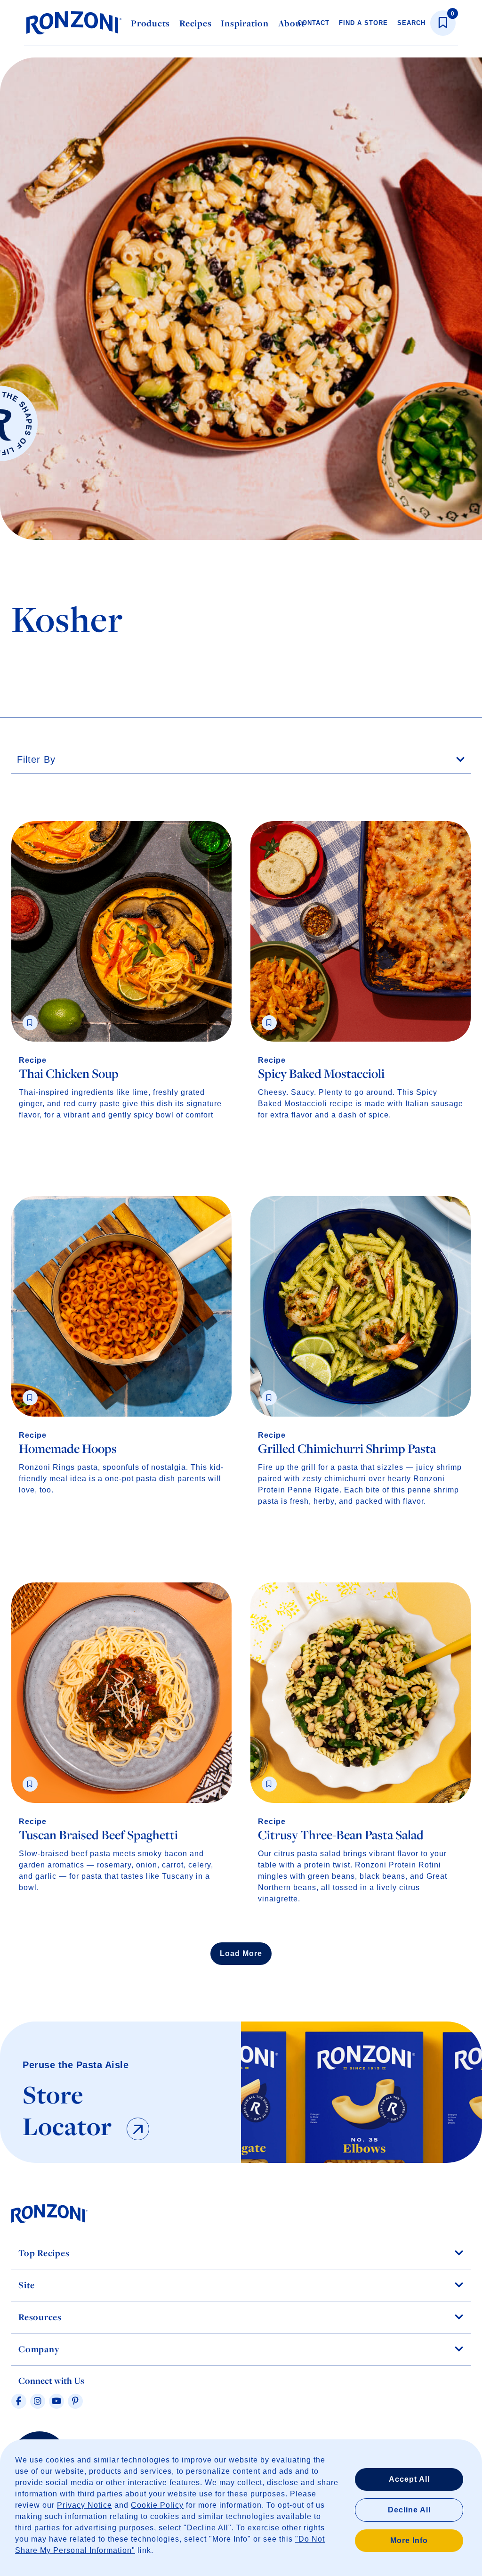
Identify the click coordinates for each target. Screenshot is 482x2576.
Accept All (409, 2479)
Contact (313, 22)
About (291, 23)
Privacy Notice (84, 2505)
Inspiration (244, 23)
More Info (409, 2540)
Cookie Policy (157, 2505)
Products (150, 23)
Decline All (409, 2510)
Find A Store (363, 22)
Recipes (195, 23)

# Task goal:
Everything above should be given again exactly, apart from the pictures.

# Response:
Identify the click coordinates for each target. Screenshot is 482x2576.
Accept All (409, 2479)
Contact (313, 22)
About (291, 23)
Privacy Notice (84, 2505)
Inspiration (244, 23)
More Info (409, 2540)
Cookie Policy (157, 2505)
Products (150, 23)
Decline All (409, 2510)
Find A Store (363, 22)
Recipes (195, 23)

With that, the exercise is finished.